Just as we are now paying the price of the actions by the decision-makers of yore, our descendants will pay the price for our decisions today. That price, however, won’t be snarled traffic. It will be, in very real terms, a matter of life impacted by climate change devastation.
Rev. Bud Adams
Fayetteville
Solar discussion is about land stewardship
To the editor:
Peter Wirth recently offered analogies comparing solar power generation facilities to the need for public water and roads. His analogy of public water for New York City in the 1800’s is far different than positioning solar-generation facilities in the year 2021. Water is one of our most vital human needs; solar power is not. Water collection and transmission has very strict requirements because gravity and topography dictate where reservoirs and pipelines can be located.
The Manlius discussion about solar power is not an argument about climate change or the greater good. The disagreement between impacted town residents and solar power developers is about where to place these facilities and under what conditions. It is about good stewardship of lush farmland and planning for the future when thousands of panels and ancillary equipment will be removed. Stewardship of the land sometimes includes just letting land serve as a habitat for flora and fauna or to provide food for people and animals. It is also not right for anyone to destroy a homeowner’s view of a beautiful field. There is greater flexibility when considering where to locate solar generation facilities than the placement of either roads or water reservoirs. Progress often does mean we need to accept change, but this change should not override common sense and responsible land use.
Joe Messineo
Salt Springs Road
Petition to the Manlius Town Board
To the editor:
In 2019, New York State, in recognition of the crisis facing us all, signed the Climate Leadership and Community Protection Act (CLCPA) into law. The CLCPA mandates that 70% of electricity generation must come from renewable sources by 2030 — less than nine years away. As part of that, 6,000 Megawatts of solar energy capacity must be online and serving New Yorkers by 2025. That is just three and a half years away.
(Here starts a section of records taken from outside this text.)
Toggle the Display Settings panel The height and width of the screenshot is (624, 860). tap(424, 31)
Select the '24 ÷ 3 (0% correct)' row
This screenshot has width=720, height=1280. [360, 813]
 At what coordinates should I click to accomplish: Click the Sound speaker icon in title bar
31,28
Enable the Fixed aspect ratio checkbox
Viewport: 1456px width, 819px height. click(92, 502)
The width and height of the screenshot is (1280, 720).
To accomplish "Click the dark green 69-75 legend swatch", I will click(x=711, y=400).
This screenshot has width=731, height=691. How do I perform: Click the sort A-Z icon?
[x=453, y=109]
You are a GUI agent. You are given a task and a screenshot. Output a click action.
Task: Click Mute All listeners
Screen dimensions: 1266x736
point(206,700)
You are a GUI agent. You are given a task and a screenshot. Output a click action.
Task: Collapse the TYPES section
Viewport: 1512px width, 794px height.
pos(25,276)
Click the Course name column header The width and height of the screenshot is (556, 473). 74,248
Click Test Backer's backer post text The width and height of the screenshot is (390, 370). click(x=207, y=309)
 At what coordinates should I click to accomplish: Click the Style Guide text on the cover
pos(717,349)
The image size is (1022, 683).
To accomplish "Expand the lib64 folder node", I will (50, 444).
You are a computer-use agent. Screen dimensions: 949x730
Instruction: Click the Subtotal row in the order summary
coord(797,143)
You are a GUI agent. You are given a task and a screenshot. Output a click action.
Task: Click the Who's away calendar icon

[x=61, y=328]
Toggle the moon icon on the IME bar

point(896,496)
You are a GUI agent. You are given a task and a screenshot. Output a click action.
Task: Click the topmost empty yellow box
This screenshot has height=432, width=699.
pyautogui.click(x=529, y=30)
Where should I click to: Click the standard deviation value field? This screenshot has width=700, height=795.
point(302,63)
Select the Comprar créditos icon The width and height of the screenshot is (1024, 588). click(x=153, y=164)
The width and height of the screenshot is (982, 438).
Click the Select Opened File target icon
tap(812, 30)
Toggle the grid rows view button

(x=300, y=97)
In spite of this timeline, strong opposition has been mounted against a proposed project on Salt Springs Road in Manlius because of such things as destroying the pastoral view, negatively affecting property values and some misunderstood and misleading ideas about solar panels.
Community solar projects undergo significant scrutiny. There’s no fast-tracking or pushing them through. They are vetted at both the town and state level, by the local planning board and the local residents, the New York State Department of Environmental Conservation and the New York State Energy Research and Development Authority (NYSERDA). Breaking ground takes years, not months. Permits are needed, funding and tax implications must be worked out, and the process of getting the power from the solar farm to the power grid is another regulatory hurdle.
I am proud to support the initiatives of the town board of Manlius in taking the lead on making this a climate smart community and for looking to the future to ensure an environmentally sustainable climate for our children and grandchildren.
Submitted by Peter Wirth
Climate Change Awareness & Action
Editor’s note: This petition was submitted to the Manlius Town Board and signed by more than 350 Manlius residents.